The Hon. Vaira Vike-Freiberga, who governed Latvia from 1999 to 2007, also told an auditorium of listeners at Ringling College of Art and Design that Russia’s membership in the exclusive Security Council had rendered the United Nations “impotent for all intents and purposes.” Vike-Freiberga’s appearance was sponsored by the Sarasota-Manatee Chapter of United Nations Association-USA.
Vike-Freiberga, who huddled with Putin on several occasions during her two terms in office, said the former KGB agent and Russia will “push as far as they can, and when they are not resisted they will push even further.”
The author of 11 books and the owner of a doctorate in experimental psychology, Vike-Freiberga told listeners in backstage remarks that Western leaders have never encountered the likes of Vladimir Putin.
“It doesn’t take a Ph.D. in psychology to understand that he was power-hungry and fearless and playing poker, if you like, playing chicken with the rest of the world and seeing how far he can get without people finding means to counter his aggression,” she said.
“I would say he’s had excellent training in practical applied psychology. Meaning, for instance, the character of heads of state he meets, and finding their weak spots and playing upon them. He has a great talent and he’s also had great training, I can attest to that.”
The first woman elected to lead any of the post-Soviet satellite states following the 1991 collapse of the U.S.S.R., Vike-Freiberga laid the foundation for Latvia’s membership in NATO and the European Union. The tiny Baltic nation with 2 million residents converted its currency to the euro this year.
Now the first woman to serve as president of the prestigious Club de Madrid — the largest assembly of retired presidents and prime ministers in the world — Vike-Freiberga, 76, said Putin is merely cashing in on a Stalinist-era insurance policy to keep Russia’s expansionist ambitions alive.
She recalled how the U.S.S.R. aggressively imported Russian workers into its eastern European acquisitions during the 1940s while deporting countless natives to gulags.
“The deliberate movements of populations that started under Stalin and have continued under his successors was meant with great foresight to ensure that the Soviet Union would not split apart and to ensure that, should countries regain their independence, one could always play the card of the Russian minority.”
Citing grievances from ethnic Russians in Ukraine, Putin rolled his military into Crimea following a popular uprising against President Viktor Yanukovych last month in Kiev.
Following a hasty referendum on Sunday in which a remarkable 97 percent of Crimean voters advocated annexation by Russia, Putin declared Crimea an independent state.
Vike-Freiberga described the vote as a clumsy relapse into Soviet-style politics in which the Russian Federation “is still somehow living in a sort of time machine.”
“They’ve shaved off the 2 percent that Stalin felt he needed to convince the world that this had been a free vote and an expression of the people.
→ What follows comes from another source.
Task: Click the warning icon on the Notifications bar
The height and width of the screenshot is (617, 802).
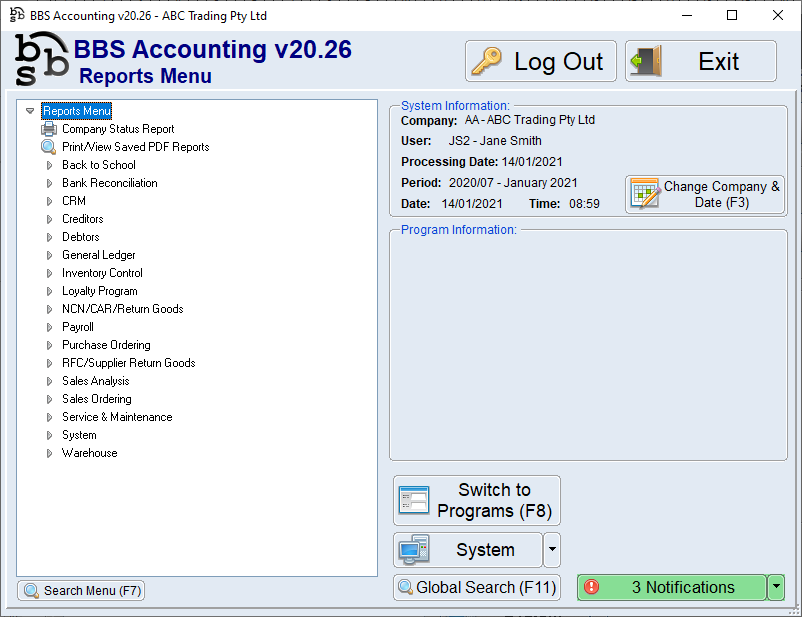Action: pos(593,587)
I really don’t think those 2 percent are convincing.
“You ask anybody what is the weather like outside and you will not get 97 percent agreement. Half the people will say it is horrible,” she said, referring to Monday’s torrential rains, “and the others will say it’s fine, I like it this way.”
Counting roughly 27 percent of its population as ethnic Russian, Latvia’s best defense is its NATO umbrella, which also extends to its Baltic neighbors Lithuania and Estonia, Vike-Freiberga said.
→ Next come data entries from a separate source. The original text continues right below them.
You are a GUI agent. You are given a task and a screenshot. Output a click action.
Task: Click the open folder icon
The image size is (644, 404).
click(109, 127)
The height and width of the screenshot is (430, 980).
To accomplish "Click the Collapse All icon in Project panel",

As proof, she added, the United States recently sent 10 warplanes to Lithuania, which resulted in a “significant” dropoff of unauthorized Russian incursions into Baltic air space. But she remains wary of Russian pretexts for its actions.
“I think President Putin and his team, apart from being good psychologists, also are heirs to a culture that loves theater and drama and are very good at writing scripts,” she said. “And I think that they have a number of scripts up their sleeves.”
On the other hand, Vike-Freiberga acknowledged her own fallibility with a wry sense of humor.
Latvia’s former president said she came to Florida for “the sunshine and the blue skies.” She added, “We have great foresight in planning my trip.”